After theological training at Edinburgh and Oxford, Jowett assumed the pastorate of the Saint James Congregational Church. His six effective years of ministry brought him to the attention of the Carr's Lane Church in Birmingham, England, on the death of their pastor. For the next fifteen years the church grew and prospered. Their pastor's vision led them to increase their efforts to bring people to Christ. In 1917, the mayor of Birmingham said the church had changed the town with "crime and drunkenness having decreased."
Jowett came to America for the first time in 1909 to address the Northfield Conference founded by D. L. Moody. While in America he preached twice at the Fifth Avenue Presbyterian Church in New York. The church immediately asked him to come as its pastor. Jowett refused, having received a petition, signed by more than 1,400 members of his church in England, begging him to stay. The Fifth Avenue Church called him again, and then a third time. Finally Jowett concluded that this was God's leading for his life. He assumed the pastorate in 1911.

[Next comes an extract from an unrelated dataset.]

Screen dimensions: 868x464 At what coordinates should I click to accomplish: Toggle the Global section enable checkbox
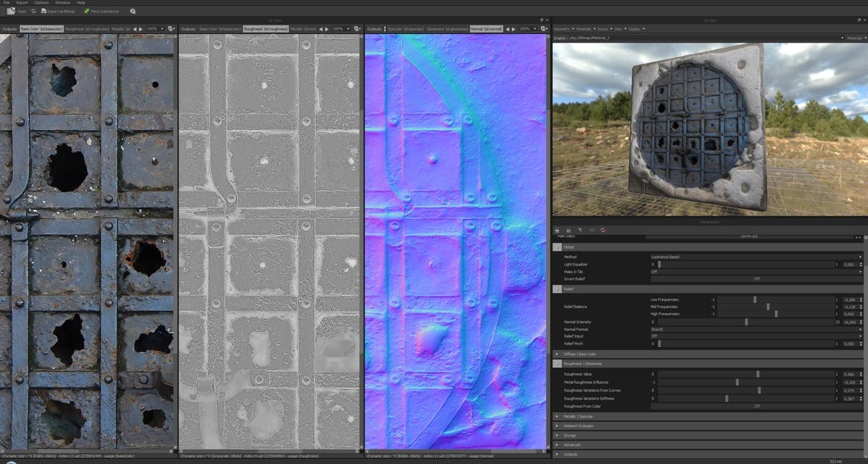coord(557,246)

Although his preaching style was not dynamic (he read all of his sermons), the depth of his knowledge, the clarity of his language, and the power of his life commanded respect. Attendance at the church which had dropped to 600 on Sunday morning rose to 1,500. Lines up to half a block long formed, waiting for unclaimed seats. Jowett began preparing his Sunday sermons on Tuesday, following a meticulously detailed schedule.
When G. Campbell Morgan resigned the Westminster Chapel in London in 1917, Dr. Jowett once again crossed the ocean to take a new church. This would be his final pastorate. Declining health forced him to give up preaching in 1922, and his death in 1923 took from the world one of its most gifted and dedicated preachers.